蔣川一方則敬佩對方的仗義和誠信,在人數占優的情況沒有以強硬手段逼迫己方屈服,而是以較爲公平的方式解決争端。在雙方平局後信守諾言,不僅釋放了百姓,而且還歡迎他們以合夥人的身份加入隊伍。
蒙古人的民族性格雖有反複無常、劫掠成性不好的一面,但也有豪爽大度、性情耿直好的一面。
莫日根和蘇赫巴魯這些人談不上是好人,但也絕不是壞人。他們很清楚在大明的土地上若是濫殺無辜,必将遭到官府的嚴厲追剿。
所以那時要殺那些老弱婦孺,也不過是要考驗蔣川等人是否真要入夥。而且在倆人的心中始終以朵顔後人自居,很希望官府能将自己招安。所以不到萬不得已倆人絕不會下令殺人。

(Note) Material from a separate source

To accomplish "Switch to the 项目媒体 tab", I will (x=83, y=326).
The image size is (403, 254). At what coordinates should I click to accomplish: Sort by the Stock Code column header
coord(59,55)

如今隊伍中有蔣川這些人加入,不僅壯大了實力,也能熟稔官府中的一些門道。省得到時真被招安了,因爲不懂規矩和禮數鬧出笑話。
此後,這兩夥人一起在遼西幹着打家劫舍、綁票勒索等勾當。偶爾還能做點劫富濟貧的義舉,所以在民間的口碑毀譽參半。因他們人人會騎馬射箭,來去如風,按綠林規矩屬于馬匪,所以人送匪号“鹞子隊”。
鹞子是一種小型猛禽,學名叫雀鷹,行動迅捷兇猛。蔣川和莫日根這些人能被人形容爲“鹞子”,就已經說明了他們的特點。
正是因爲這個特點,讓他們在屢屢作案得手後能迅速撤離。以緻常常讓官府的捕快和兵丁撲空。好在他們不亂傷人,所以官府對他們也就睜一隻眼閉一隻眼。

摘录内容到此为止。